**Study text**
☆ ☆ ☆

As previously noted, each prohibition targets particular misleading words or images in order to protect public health and prevent citizens from taking misguided medical actions based on attorney advice. . . . The Act does not strip attorneys of the ability to advertise. It does not presume to dictate what attorneys can say about their legal services, but instead reaches misleading statements about drugs or devices that might give rise to a lawsuit. It does not affect other industries or activities, but instead focuses on a particular problem. Really, the Act does not ask for much, but instead requires that attorneys present themselves truthfully as attorneys when they advertise.

Id. So far as the reasonableness of the Act[s regulations, the court noted that at least two other states have similar acts (Texas and Tennessee).  Id. at *10.  For all of these reasons the court concluded that the prohibitions on what a lawyer can include in an ad do not violate the First Amendment.

☆ ☆ ☆

**Available data**
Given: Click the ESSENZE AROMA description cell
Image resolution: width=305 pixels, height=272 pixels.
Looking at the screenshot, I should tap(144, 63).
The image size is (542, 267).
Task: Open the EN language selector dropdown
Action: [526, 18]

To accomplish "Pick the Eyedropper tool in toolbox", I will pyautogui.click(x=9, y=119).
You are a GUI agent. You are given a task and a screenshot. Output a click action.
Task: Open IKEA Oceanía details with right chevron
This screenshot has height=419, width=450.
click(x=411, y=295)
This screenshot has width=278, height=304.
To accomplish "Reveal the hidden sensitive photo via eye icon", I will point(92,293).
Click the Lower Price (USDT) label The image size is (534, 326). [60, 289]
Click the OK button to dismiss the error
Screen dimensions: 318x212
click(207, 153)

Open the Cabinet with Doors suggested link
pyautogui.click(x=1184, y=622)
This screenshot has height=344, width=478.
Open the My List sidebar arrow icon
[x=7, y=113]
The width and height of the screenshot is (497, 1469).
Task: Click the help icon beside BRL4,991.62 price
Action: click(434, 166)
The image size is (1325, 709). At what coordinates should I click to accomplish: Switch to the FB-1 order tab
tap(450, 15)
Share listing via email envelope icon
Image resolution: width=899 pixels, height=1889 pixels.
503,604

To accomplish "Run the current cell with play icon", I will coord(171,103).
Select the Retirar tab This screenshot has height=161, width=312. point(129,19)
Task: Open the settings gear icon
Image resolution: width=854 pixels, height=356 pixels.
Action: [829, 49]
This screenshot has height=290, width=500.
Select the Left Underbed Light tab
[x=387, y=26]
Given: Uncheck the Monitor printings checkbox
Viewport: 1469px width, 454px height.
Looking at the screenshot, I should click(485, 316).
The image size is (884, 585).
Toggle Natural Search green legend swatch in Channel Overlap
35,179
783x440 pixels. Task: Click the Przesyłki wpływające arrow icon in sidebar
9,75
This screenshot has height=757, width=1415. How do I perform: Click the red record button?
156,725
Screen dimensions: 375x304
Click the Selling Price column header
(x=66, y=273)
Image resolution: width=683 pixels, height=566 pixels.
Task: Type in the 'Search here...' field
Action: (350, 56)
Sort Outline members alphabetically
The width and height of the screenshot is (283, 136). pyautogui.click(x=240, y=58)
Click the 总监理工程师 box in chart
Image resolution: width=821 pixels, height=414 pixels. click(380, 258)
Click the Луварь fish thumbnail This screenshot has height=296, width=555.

☆ ☆ ☆

**Task to carry out**
Duplicate the part of the attorney advertising passage above that begins at the words "As previously noted, each" and stops after "when they advertise.".

**Your response**
As previously noted, each prohibition targets particular misleading words or images in order to protect public health and prevent citizens from taking misguided medical actions based on attorney advice. . . . The Act does not strip attorneys of the ability to advertise. It does not presume to dictate what attorneys can say about their legal services, but instead reaches misleading statements about drugs or devices that might give rise to a lawsuit. It does not affect other industries or activities, but instead focuses on a particular problem. Really, the Act does not ask for much, but instead requires that attorneys present themselves truthfully as attorneys when they advertise.